THINGS TO DO:
1. Return the part of the passage about politics that opens with the words containing "Washington — For" and closes with "women in chains!". Copy it word for word.
2. Answer these from the passage about politics:
(a) What race is named as something whose rerun gives some people a political insight?
(b) Mentioning which day stirs a dormant political enthusiasm?
(c) The race is called the last gasp of what?
3. Continue the passage about politics from its last sentence.

TEXT SECTION:

Washington — For many otherwise perfectly healthy individuals, politics becomes a peculiar kind of mental disorder. It is forever agitating into their conceptions of life. Show them a rerun of the Kentucky Derby and they will have a political insight. Mention Mother’s Day, and some otherwise dormant political enthusiasm will start roaring in the back corridors of their cerebra. The Derby is the last gasp of Ante-Bellum South and it is prejudicial to quadrupeds! Mother’s Day is a sop to the womenfolk from patriarchal America for all those years of American women in chains!

DATA SHOWN:
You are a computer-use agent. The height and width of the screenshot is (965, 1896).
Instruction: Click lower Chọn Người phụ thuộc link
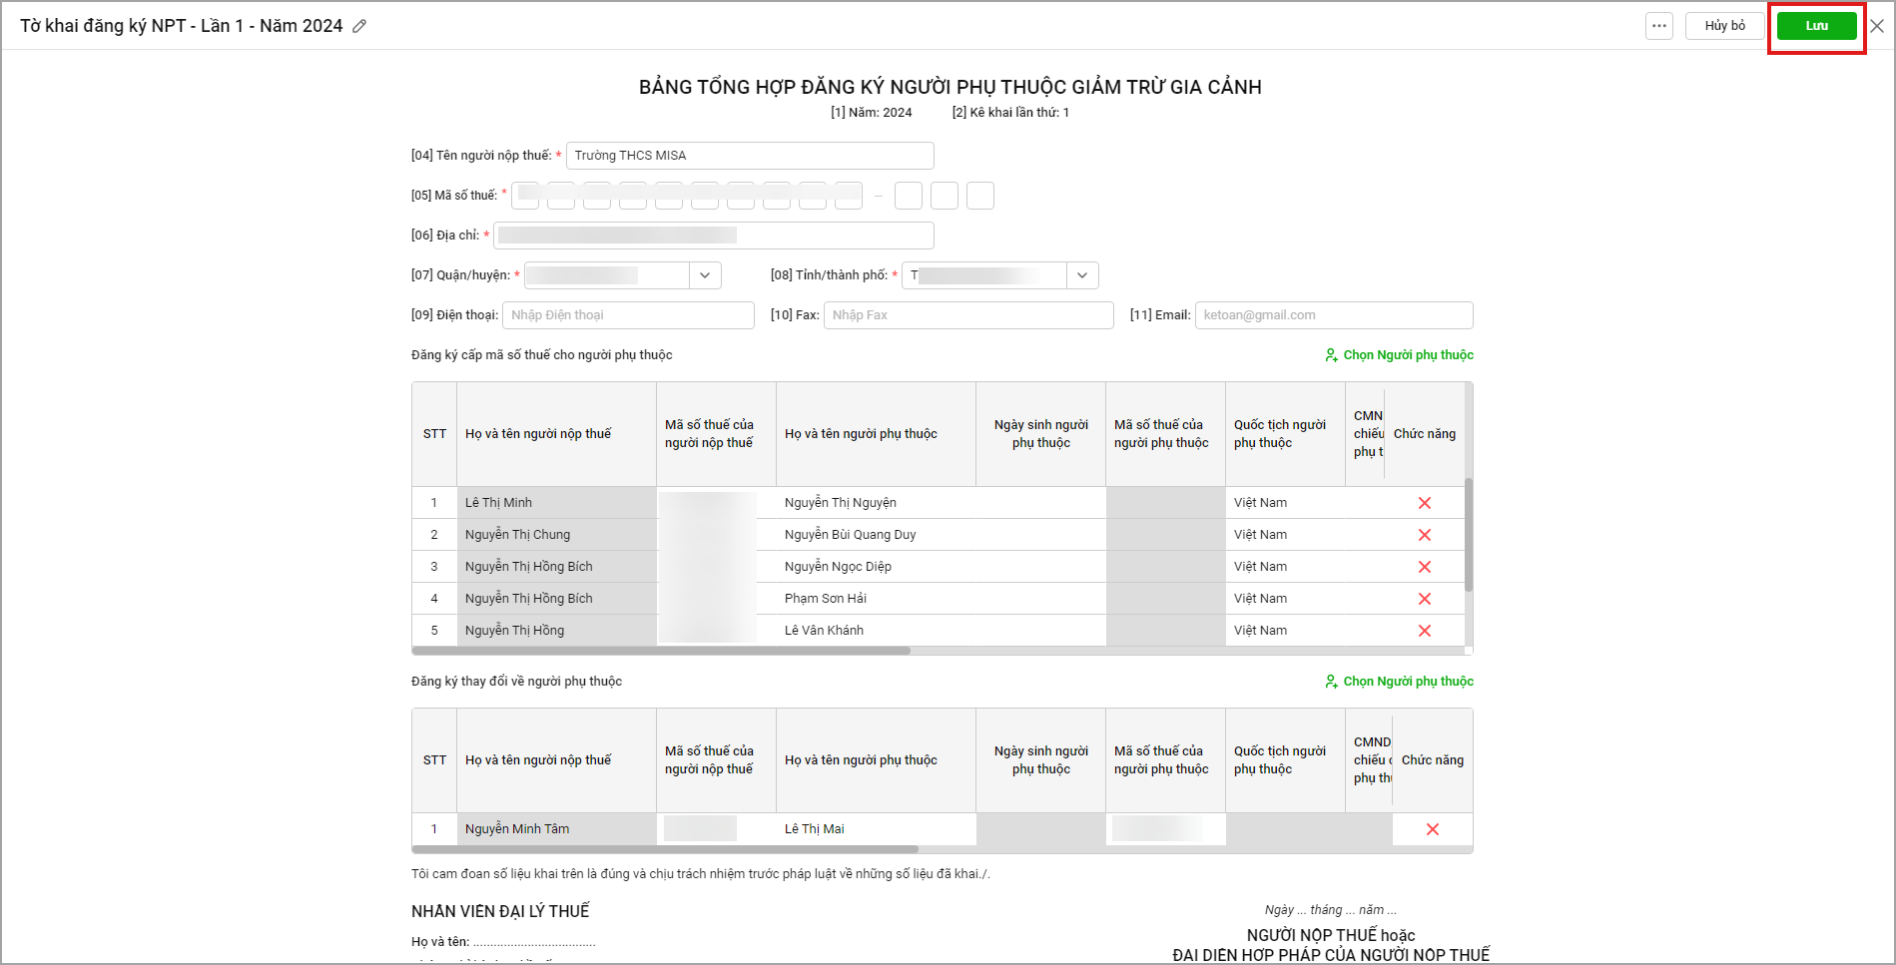[x=1400, y=682]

ANSWERS GIVEN:
1.
Washington — For many otherwise perfectly healthy individuals, politics becomes a peculiar kind of mental disorder. It is forever agitating into their conceptions of life. Show them a rerun of the Kentucky Derby and they will have a political insight. Mention Mother’s Day, and some otherwise dormant political enthusiasm will start roaring in the back corridors of their cerebra. The Derby is the last gasp of Ante-Bellum South and it is prejudicial to quadrupeds! Mother’s Day is a sop to the womenfolk from patriarchal America for all those years of American women in chains!

2.
(a) The Kentucky Derby
(b) Mother's Day
(c) The Ante-Bellum South

3.
My belief that politics becomes a mental disorder for many poor souls who think about politics too long and too avidly is confirmed frequently. Just the other morning while consuming my English Muffins and tea I was reading Albert R. Hunt’s column, “Politics & People,” in the venerable Wall Street Journal. Mr. Hunt is a long-time sufferer of this particular disorder, and frankly I am at a loss as to what might be prescribed for him. He suffered through eight years of defending Bill Clinton and never saw the light. Practically every time a scandal erupted Mr. Hunt took the Boy President’s side. Practically every time it turned out that the Boy President was guilty as charged. Yet Mr. Hunt lumbered on, a loyal donkey in the Clinton Scandals that by now really ought to be known as the Clinton Exposés, for rarely did a journalist reveal some unsavory transaction by the Clintons that was later found to be a fiction.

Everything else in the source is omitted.